* _EXERCISE DESCRIPTION_:
Report each line of the data below in which "will" appears.

---------- INFORMATION ----------

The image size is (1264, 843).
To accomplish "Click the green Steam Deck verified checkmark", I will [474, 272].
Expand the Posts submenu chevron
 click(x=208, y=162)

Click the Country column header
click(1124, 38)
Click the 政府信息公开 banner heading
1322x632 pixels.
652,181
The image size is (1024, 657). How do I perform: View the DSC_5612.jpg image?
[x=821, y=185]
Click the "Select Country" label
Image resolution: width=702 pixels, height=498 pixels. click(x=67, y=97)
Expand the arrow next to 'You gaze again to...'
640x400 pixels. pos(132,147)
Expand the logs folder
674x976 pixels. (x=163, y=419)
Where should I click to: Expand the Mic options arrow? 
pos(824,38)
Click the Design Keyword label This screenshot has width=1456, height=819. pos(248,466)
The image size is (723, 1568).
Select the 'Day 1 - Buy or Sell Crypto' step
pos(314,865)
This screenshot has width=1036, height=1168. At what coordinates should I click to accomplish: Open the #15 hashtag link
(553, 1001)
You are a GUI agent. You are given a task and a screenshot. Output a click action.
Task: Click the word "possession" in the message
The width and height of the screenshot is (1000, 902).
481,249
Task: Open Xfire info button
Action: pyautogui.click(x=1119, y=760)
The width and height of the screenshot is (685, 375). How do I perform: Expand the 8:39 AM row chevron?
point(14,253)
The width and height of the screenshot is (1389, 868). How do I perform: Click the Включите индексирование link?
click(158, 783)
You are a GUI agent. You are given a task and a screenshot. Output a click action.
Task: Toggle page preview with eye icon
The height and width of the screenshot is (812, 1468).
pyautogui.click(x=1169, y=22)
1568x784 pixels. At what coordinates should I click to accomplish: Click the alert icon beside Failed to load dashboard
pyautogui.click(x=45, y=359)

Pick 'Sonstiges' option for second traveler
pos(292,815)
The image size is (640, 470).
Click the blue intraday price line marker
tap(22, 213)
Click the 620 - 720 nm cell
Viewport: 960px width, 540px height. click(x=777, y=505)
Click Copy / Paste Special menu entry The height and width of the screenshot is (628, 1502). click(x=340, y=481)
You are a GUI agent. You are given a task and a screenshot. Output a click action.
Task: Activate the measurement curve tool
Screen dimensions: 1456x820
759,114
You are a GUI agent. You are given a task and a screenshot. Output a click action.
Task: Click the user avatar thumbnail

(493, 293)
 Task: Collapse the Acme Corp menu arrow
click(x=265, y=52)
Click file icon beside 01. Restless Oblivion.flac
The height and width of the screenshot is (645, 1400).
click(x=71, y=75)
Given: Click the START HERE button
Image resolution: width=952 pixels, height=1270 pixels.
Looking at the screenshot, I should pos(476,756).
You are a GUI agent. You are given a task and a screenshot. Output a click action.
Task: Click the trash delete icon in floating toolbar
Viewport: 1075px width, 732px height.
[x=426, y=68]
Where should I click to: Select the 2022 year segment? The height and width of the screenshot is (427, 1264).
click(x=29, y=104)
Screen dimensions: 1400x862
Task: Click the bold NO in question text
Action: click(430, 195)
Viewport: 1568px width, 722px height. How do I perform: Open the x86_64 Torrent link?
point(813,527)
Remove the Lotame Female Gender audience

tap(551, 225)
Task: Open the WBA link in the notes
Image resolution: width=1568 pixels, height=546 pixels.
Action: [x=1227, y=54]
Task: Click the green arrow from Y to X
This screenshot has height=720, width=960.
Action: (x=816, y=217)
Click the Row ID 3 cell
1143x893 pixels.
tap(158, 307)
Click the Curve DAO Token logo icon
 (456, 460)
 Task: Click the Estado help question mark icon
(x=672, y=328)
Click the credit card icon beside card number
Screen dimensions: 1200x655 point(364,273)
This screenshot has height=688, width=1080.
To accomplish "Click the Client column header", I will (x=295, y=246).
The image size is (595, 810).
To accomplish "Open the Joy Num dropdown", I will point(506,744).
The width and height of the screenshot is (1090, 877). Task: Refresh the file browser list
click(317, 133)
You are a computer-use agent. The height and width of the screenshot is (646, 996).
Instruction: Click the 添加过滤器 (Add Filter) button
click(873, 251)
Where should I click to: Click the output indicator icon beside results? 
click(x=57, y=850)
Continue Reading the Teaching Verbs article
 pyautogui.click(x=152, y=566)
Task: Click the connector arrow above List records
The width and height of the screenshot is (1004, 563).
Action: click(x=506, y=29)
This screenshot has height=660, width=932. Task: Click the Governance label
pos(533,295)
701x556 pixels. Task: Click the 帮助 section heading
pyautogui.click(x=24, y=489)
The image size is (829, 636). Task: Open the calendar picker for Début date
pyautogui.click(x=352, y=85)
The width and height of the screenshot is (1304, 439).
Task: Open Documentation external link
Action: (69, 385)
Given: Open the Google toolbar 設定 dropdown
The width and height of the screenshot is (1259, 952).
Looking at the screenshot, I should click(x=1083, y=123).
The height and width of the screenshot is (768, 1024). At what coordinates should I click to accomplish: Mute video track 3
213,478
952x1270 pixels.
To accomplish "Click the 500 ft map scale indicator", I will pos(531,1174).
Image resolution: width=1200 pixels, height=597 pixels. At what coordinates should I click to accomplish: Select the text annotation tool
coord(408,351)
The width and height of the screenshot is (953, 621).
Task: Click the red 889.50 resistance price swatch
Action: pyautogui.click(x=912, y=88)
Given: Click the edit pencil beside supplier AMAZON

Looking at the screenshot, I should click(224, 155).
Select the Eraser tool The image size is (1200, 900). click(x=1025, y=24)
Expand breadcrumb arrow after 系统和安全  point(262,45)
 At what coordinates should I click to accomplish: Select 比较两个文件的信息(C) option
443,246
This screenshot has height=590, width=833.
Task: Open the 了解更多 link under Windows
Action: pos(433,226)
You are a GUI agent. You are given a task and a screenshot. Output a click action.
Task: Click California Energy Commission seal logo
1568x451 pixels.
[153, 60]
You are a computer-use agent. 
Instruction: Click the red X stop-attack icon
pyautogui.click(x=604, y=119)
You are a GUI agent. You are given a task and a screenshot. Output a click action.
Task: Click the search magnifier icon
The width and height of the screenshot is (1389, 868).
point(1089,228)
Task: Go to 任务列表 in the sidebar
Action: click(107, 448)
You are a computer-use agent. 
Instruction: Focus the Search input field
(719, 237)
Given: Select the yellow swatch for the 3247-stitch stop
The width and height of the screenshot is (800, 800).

----------

* _WRITTEN SOLUTION_:
To accomplish "Click the green Steam Deck verified checkmark", I will [474, 272].
To accomplish "Click the Client column header", I will (x=295, y=246).
To accomplish "Open the Joy Num dropdown", I will point(506,744).
To accomplish "Click the 500 ft map scale indicator", I will pos(531,1174).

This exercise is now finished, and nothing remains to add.